Kalisch begins by outlining the vision of Equality in Tourism. She states the organisation’s aim to reach ‘sustainable and equitable tourism through the transformation of gender relations in destinations and tourism organisations’. Defining key terms is an important tool for understanding feminist goals and aims. The Collins Dictionary dictates equality as: ‘the same status, rights and responsibilities for all the members of a society, group or family.’
Crucially Kalisch highlights the differences between true equality and attempts of performative feminism by the tourism industry that do not tackle the patriarchal centre of the issues. Often through objectification and tokenism, women are given platforms in the industry but, it is pivotal to question who is deciding who can access to these platforms and whether they are simply perpetuating a patriarchal system. The patriarchy is a system that upholds gender inequality and where men hold the primary power, authority and social privilege excluding women from the same power.

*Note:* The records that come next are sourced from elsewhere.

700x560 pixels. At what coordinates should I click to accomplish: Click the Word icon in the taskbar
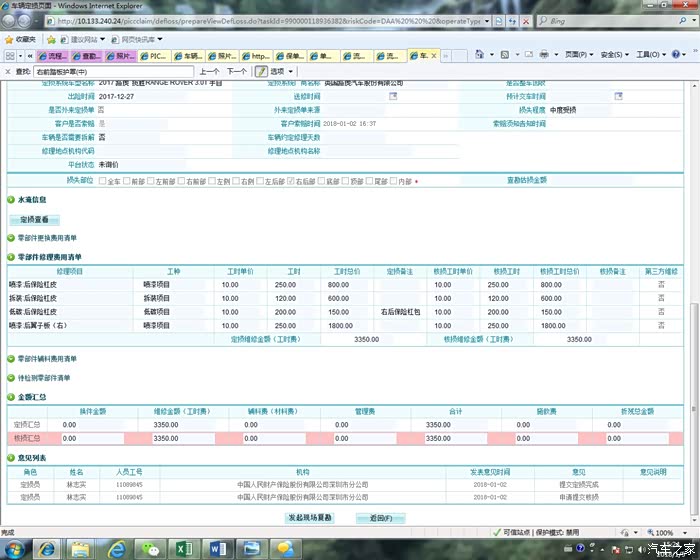click(216, 548)
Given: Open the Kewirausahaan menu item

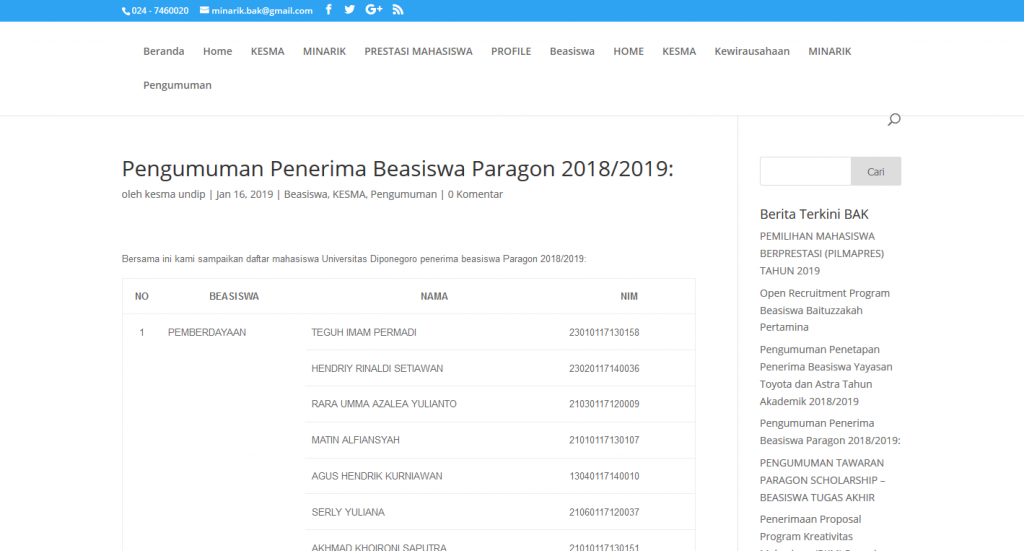Looking at the screenshot, I should point(751,51).
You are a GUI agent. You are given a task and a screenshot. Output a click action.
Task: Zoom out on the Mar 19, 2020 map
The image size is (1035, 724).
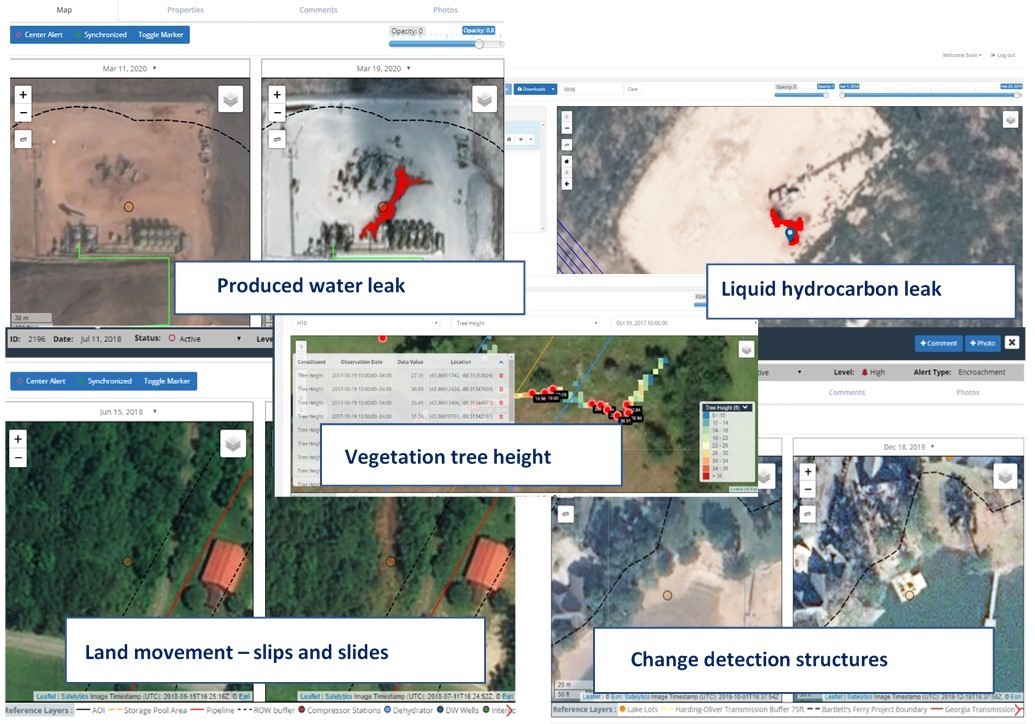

Dr Stroma Cole, 2018 outlines gender as a ‘system of identities that determine an unequal distribution of resources, work-decision making, political power and the entitlements of rights and obligations in both the public and private spheres’ (Cole, 2018). Women’s empowerment is an important step to balance out inequalities in society, Cole (2018) lays out that the fundamentals to empowerment as agency, autonomy, and authority.
Unfortunately, The tourism industry is making incredibly slow progress in terms of gender equality. Between 2013 and 2018 representation of women in the industry only increased by 1% to just 20% and it is reported that the overall gender power gap will take 108 years to close.
It is paramount that the effect Covid-19 has had on gender equality is considered. Unemployment is rife with 100-120 million jobs in the tourism industry at risk. Women are 1.8 times more likely to be cut from a job than their male counterparts. In addition, women are carrying out more domestic workload than before the pandemic, increasing to three times the amount of domestic work than men.
The Role of Practitioners
Kalisch suggests that industry practitioners can have a large role in promoting and ensuring gender equality. Governments have a huge power to create diversity, first and foremost by including women from all backgrounds in key decision roles, supporting women’s organisations in the informal tourism sector and providing care support packages for care responsibilities. We need to demand policy and strategic commitment at executive levels from businesses and encourage recruitment of women into positions where they are underrepresented like marketing and tech.
We are seeing practical examples of gender equality in tourism however, to ensure Covid-19 does not negatively impact the progress already made we need industry practitioners to stand up against patriarchal standards of inequality.